とはいえ引き受けた当初は、漠然とイメージはあったものの、新しい“試み”すぎて、すべてが手探り状態で、困惑のほうが大きかった。それでも、「関わるうちに、だんだん自分のなかで前向きに変わっていった」そう。
「何より、集まってくれたパフォーマーたちのクオリティの高さですよね。事前にいろんな場所に行って土地に残る伝統芸能をたくさん見せてもらったんですが、当たり前の話なんだけど、長く残ってきている芸能ってとてつもないパワーに満ち溢れていると改めて思い知ったことも大きいです。秋田の竿燈(かんとう)なんかは、あまりの迫力に演出家であることを忘れ、ただのおっさんとして感動したし。そういう、通常交わらないもの同士が交わった時、普段なら絶対に観られないようなパフォーマンスが生まれてくるんです。回を重ねていくうちに、この企画で一番得をしているのは、じつは俺かもしれないと思うようになりました」
パフォーマーとして参加した人のなかには、松たか子さんや、谷中敦さんの所属する東京スカパラダイスオーケストラのほか、宮沢りえさん、木村カエラさん、EGO‐WRAPPIN’の中納良恵さんら、一線で活躍するアーティストたちが多く名を連ねる。
「’18年の秋田でのキャラバンでは、ニューヨークで活躍しているタップダンサーの熊谷和徳さんと民謡の人たちとがコラボレーションしたんです。最初はやっぱりお互いに慣れないものだから、戸惑いもあって。でも、やっていくうちにお互いに『こんなふうにやってみたらどうか』とアイデアを出し合い歩み寄って、みるみる良くなっていくわけです。キャラバンをスタートさせたばかりの頃は、この“混ぜる”っていうことをおっかなびっくりやっていたんだけれど、回を重ねるうちに、それぞれが持っているリズムを掴んでしまえば容易に混ざるんだっていうことがわかってきた。

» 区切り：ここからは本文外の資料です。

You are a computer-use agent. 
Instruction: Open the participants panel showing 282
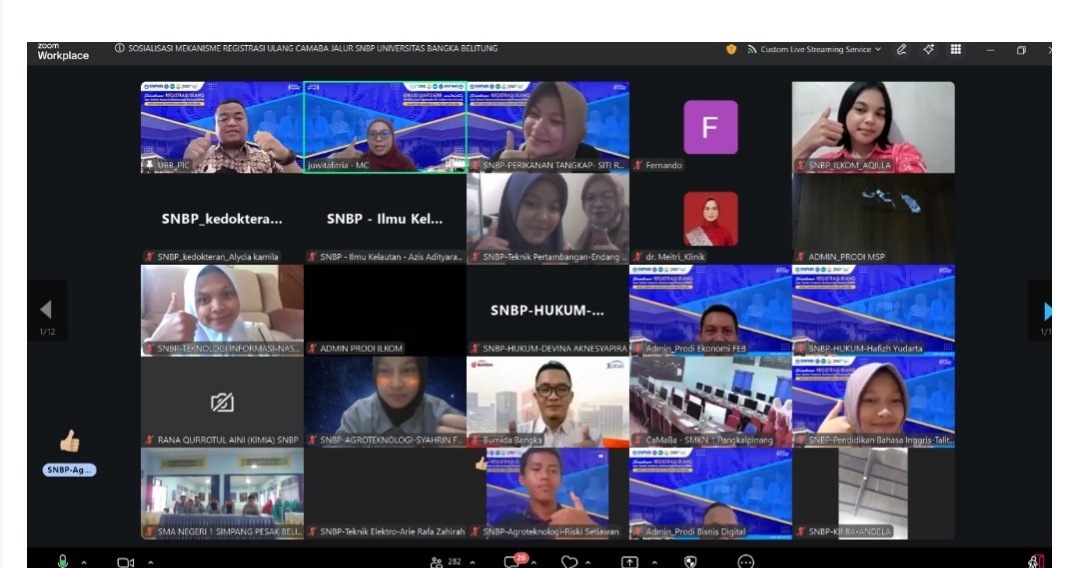444,562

それでもやっぱり完全には混ざらない部分があって、そこもまた面白いんですよ。終わった後に、パフォーマーのなかに『いままで経験したことがなかったけれど、こういうことをもっとやってみたくなった』って言ってくれる方がたくさんいて、また『全然違うからこそ面白かった』って言われたり、そういう言葉を聞くたびに自分の力になっているし、喜びを感じています」
誰もがお祭りや遊園地と同じ感覚で気軽に立ち寄って体験できるのが東京キャラバンの魅力だ。
「演劇やダンスのようなカルチャーとか、パフォーマンスに興味のなかった人が、ちょっと覗いて、こういう面白いものがあるんだって気づいてくれるかもしれない。その人が興味を持って、観る側もしくはやる側に回ってくれるかはわからないけどね。普段クラシック音楽を聴かない人が、バイオリンって生で聴くとこんなにいいものなんだって、まずは知ってもらうことが大事だと思っています。日が暮れて夕景のなかで見ると、さして興味のなかったものが素敵に見えたりもするっていう効果もあるだろうし」
もうひとつ、野田さんがここで目指していることがある。それは東京と地方との文化をつなげていくということ。

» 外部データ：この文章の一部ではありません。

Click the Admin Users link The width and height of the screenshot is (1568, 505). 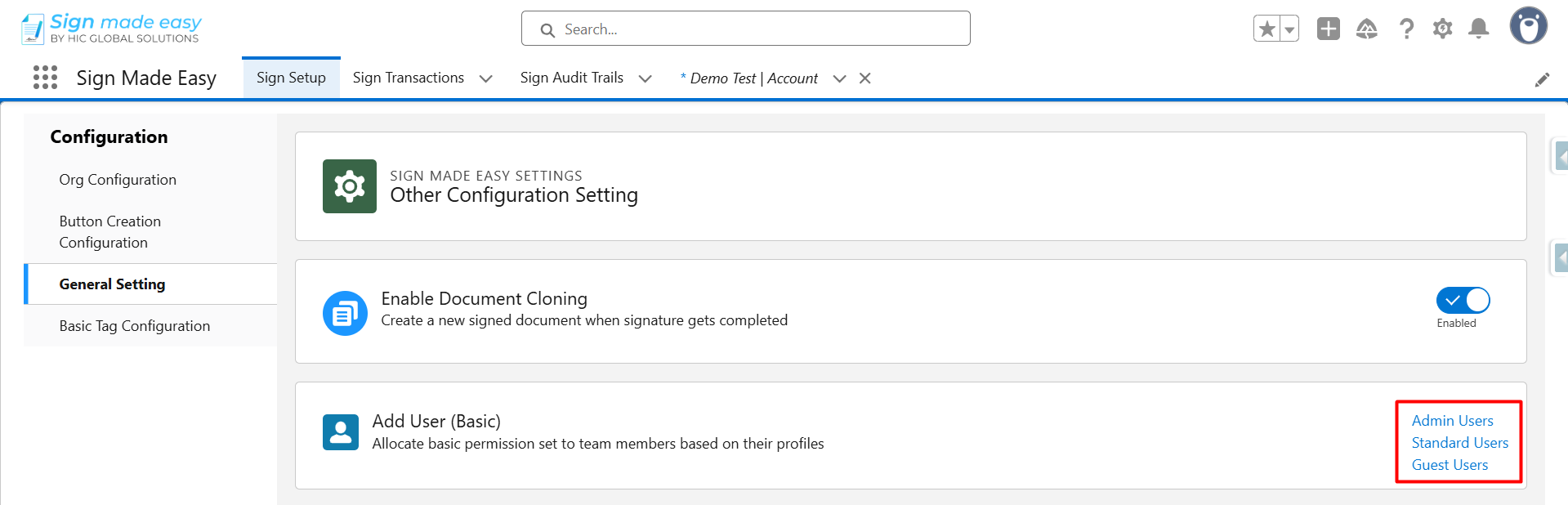1452,421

「東京芸術劇場の芸術監督に就任した時から、自分のなかで柱にしてきたことがいくつかあるんです。若い演劇人の育成、海外の優れた舞台芸術の招聘…もうひとつあるのが、東京と地方とのラインを作りたいということ。僕は演劇しか知らないけれど、作品も観客もやはり東京に集中しがちです。地方は面白いものもあるけれど、あまり注目されないために、自分たちのやっていることへの誇りを失いかけている人もいる。キャラバンを通じて多くの人に観てもらう機会を増やすことで、少しでも地方の文化に活力がみなぎればと思っています」
’17年、京都・亀岡で2日間にわたっておこなわれたワークショップ。撮影:井上嘉和
のだ・ひでき 1955年生まれ、長崎県出身。劇団夢の遊眠社を結成。’80年代に日本の小劇場ブームを巻き起こす。NODA・MAPを率い、国内外で演劇を創作する。さらに東京芸術劇場の芸術監督も務め、精力的に演劇界を牽引している。

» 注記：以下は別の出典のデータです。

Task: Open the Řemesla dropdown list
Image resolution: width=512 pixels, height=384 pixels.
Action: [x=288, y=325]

東京キャラバンは、東京オリンピック・パラリンピック開催により世界からの注目が日本に集まるタイミングで、東京を文化の面から盛り上げるために立ち上げられた。発案者である劇作家・演出家・役者で東京芸術劇場の芸術監督を務める野田秀樹さんが提唱するのは、多種多様なアーティストが東京キャラバンの旗印のもとに集い、ジャンルを超えて交わることで、新たな可能性を見出す場を作ること。’15年の東京・駒沢を皮切りに、これまでにリオデジャネイロや、東北、京都、九州、四国、岡山、富山、北海道など各地を旅しながら、様々なアーティストが集い、全16か所で開催。出演するのは、俳優、ダンサー、ミュージシャンなどのほか、地方に根付いた伝統芸能の担い手やパフォーマーたち。あらゆる表現が入り乱れたパフォーマンスは、各地で観客を熱狂させている。今年5月に予定していた公演は延期となったが、今後の開催が注目されている。
※『anan』2020年5月27日号より。写真・岩澤高雄(The VOICE) ヘア&メイク・赤松絵利(esper.) 取材、文・望月リサ
(by anan編集部)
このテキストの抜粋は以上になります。